Thursday, 22 June 2023

Grave Robbing and Murder in Georgian Britain

 Astley Cooper (1768-1841) was one of the most innovative surgeons and anatomists of the early nineteenth century. He pioneered several significant operations and added much to knowledge of the body and pathology. There is a darker side to his story, however, one which reveals much about the relationships between power and poverty.




Cooper, who hailed from Norfolk, had an amazing ability to secure bodies for dissection, for himself and his medical pupils. He once bragged before a parliamentary inquiry into the body snatching trade that he could get anyone's body to dissect if he wanted it badly enough. 

Cooper' main providers were known as resurrectionists, or sack 'em up men. They could earn good money stealing corpses from graves or securing them otherwise before burial. (Image: "The Resurrectionists," c.1775, by Thomas Rowlandson).




In some cases, we don't know how many, the body snatchers didn't wait until the subjects were dead. The most famous murdering body snatchers were Burke and Hare in Edinburgh, who gave us the word "burking" for the procedure. (Image: Burke and Hare smothering a victim -- one of 16 people they murdered).




Less well known than Burke and Hare are the trio of Bishop, Williams, and May. They are known as the "London Burkers." Their operation was uncovered in 1831 after the notorious case of the so-called Italian Boy. The number of their victims is unknown. Bishop and Williams were hung, May died on board a prison ship awaiting transport to Australia. (Image: the London burkers in the dock at their trial)





Several other burkers were executed, and it is likely others were never caught. Cooper got most of his bodies from an organization known as the Borough Gang. They operated out of Southwark, near Guy's and St. Thomas's Hospitals, where Cooper was a surgeon and anatomist. If you have visited Borough Market, you have been in their heartland. 

Some of the Borough Gang members were or had been hospital porters, dissection room assistants, grave diggers, workhouse officers, and church sextons. Their jobs and experience made them useful to the task of acquiring fresh "subjects." 

Snatched bodies could of persons recently buried. In some cases, the corpses were stolen before burial, from poorhouses, graveyard watch houses, morgues, or houses. Watch houses were created to prevent body snatching from the ground, but the watchmen sometimes looked the other way for a fee. 

(Images: Rotherhithe Watch House, next to the burial ground of St. Mary's Rotherhithe, 1824, and historical plaque. This is likely to have been one of the places the Borough Gang got bodies from due to its proximity to Guy's and St. Thomas's Hospitals)

[Stored data entries]
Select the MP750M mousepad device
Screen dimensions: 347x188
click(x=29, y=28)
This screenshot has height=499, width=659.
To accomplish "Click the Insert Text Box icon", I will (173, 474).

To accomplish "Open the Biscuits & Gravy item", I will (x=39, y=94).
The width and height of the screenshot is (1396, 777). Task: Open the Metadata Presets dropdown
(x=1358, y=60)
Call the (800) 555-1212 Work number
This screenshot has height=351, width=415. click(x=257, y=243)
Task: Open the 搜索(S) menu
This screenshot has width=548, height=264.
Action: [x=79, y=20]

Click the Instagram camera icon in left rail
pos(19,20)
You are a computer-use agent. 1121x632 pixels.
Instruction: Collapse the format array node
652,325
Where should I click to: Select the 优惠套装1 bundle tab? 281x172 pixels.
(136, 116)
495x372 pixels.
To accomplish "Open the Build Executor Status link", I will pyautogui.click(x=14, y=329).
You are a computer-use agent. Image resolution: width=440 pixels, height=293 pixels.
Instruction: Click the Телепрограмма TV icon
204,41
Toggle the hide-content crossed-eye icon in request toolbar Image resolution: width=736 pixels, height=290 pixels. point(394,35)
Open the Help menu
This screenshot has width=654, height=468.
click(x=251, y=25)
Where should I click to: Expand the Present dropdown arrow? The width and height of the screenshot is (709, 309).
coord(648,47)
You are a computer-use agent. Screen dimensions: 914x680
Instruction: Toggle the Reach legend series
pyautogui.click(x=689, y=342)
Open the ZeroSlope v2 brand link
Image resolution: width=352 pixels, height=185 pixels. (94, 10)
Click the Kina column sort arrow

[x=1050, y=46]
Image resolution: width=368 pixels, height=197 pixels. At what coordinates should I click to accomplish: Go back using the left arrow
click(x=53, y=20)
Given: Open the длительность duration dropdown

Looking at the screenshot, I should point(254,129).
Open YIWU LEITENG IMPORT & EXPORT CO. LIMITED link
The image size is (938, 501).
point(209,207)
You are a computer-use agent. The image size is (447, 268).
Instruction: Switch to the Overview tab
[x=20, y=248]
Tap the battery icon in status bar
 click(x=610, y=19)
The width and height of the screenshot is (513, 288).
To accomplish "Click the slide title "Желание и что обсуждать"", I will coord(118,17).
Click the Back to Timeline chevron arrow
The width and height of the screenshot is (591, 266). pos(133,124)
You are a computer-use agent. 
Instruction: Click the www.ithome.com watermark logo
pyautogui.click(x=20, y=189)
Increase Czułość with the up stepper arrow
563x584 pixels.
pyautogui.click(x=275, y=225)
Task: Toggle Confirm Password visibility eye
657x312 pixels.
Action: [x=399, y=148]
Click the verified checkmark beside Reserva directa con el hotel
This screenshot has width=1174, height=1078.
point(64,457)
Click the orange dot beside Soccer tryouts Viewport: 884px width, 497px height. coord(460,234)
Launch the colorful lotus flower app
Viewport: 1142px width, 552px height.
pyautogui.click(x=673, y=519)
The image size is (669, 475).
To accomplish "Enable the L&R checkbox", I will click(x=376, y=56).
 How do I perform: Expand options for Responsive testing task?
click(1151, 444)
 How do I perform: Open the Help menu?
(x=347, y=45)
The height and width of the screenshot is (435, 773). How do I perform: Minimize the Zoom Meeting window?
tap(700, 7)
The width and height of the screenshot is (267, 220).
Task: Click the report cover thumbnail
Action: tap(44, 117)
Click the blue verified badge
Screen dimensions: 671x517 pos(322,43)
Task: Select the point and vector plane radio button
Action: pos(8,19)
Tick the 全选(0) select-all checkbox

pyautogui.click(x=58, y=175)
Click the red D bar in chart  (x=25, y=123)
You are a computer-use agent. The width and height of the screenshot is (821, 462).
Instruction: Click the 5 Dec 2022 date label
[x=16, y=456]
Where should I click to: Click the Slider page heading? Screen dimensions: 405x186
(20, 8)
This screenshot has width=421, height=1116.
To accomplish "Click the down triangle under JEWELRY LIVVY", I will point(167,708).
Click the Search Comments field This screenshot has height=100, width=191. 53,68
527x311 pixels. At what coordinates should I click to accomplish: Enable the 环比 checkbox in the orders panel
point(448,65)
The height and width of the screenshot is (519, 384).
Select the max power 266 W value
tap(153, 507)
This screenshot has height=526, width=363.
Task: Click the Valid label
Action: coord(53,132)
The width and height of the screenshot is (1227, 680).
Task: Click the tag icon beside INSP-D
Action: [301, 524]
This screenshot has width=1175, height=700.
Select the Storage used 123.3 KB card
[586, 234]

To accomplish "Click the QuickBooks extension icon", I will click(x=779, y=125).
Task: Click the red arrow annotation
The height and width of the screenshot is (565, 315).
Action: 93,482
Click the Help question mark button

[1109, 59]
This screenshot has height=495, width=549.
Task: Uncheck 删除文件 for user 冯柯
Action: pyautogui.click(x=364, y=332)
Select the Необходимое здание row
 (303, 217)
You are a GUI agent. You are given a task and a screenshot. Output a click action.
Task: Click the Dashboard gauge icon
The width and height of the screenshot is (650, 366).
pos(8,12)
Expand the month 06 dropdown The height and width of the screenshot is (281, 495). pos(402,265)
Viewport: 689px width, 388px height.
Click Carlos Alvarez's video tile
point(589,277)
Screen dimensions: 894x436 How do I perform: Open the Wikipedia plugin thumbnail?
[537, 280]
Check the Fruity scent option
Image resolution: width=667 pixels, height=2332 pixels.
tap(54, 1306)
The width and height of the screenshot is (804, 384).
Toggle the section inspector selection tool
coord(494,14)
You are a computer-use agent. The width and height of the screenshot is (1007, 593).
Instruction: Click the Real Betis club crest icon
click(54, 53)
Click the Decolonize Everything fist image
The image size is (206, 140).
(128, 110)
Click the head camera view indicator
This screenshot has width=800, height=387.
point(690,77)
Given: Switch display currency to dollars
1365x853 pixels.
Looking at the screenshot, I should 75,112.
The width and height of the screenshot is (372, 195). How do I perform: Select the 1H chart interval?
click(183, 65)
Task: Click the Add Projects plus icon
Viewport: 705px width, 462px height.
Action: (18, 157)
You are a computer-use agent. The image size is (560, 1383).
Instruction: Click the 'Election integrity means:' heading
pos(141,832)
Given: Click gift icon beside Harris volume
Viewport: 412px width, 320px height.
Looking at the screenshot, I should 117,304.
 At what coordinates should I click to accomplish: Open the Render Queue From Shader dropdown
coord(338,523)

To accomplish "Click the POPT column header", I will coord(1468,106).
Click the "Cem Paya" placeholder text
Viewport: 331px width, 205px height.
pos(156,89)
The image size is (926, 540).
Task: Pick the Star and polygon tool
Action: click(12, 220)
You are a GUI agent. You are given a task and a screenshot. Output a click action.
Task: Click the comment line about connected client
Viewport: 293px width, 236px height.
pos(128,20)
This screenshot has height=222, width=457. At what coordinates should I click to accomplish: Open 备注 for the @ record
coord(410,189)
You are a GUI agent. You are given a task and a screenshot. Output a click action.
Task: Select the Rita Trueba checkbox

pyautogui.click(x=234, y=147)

#### [Assignment]
Extend the account of grave robbing in Georgian Britain past its final paragraph, keeping its voice and focus.

#### [Answer section]
 
Body snatching was not even a crime until 1778. It then became a misdemeanor punishable by a fine and at most a few months in prison. It seems odd that a society that hanged people for petty theft would punish corpse stealing so lightly. But the main focus of the Georgian criminal law was to protect property. A dead body was not considered to be property. (Image: Resurrectionists, by Phiz, 1841)



The illegal source of Cooper's "dissection material" did not much hurt his reputation. His income rose to princely sums. He even operated on a king, removing a sebaceous cyst from the head of George IV in 1820. His Majesty rewarded the surgeon with the baronetcy that made him Sir Astley Cooper, Bart.

The Burke and Hare and Italian Boy scandals did lead to a law that gradually put the resurrectionists out of business. In 1832, Parliament passed the Anatomy Act, which permitted the anatomy schools to acquire the bodies of paupers who died in a workhouse if no one claimed them within three days.

The law infuriated the working classes, those most likely to end their days in a workhouse. The fury increased after Parliament added the Poor Law Act of 1834, which made admission to the workhouse a requirement for receiving poor relief (welfare). 

The New Poor Law was designed to make the workhouse environment as unpleasant as possible, to discourage requests for public assistance. Families were broken up, recipients forced to wear uniforms and fed a spare diet. The poor saw themselves as being criminalized. Previously, the only bodies that could be legally dissected were those executed for murder. (Images: Women and men paupers separated in Victorian workhouses)






Curiously, the Wikipedia article on Sir Astley Cooper does not even mention body snatching.

Further Reading: 

Sarah Wise, The Italian Boy: Murder and Grave Robbery in 1830s London

Ruth Richardson, Death, Dissection, and the Destitute

Druin Burch,  Digging up the Dead 

If you enjoyed this post and would like to become a follower of my blog, just click on the blue "FOLLOW" button on the right side of the first page. Below there you can also find my previous posts. Thanks!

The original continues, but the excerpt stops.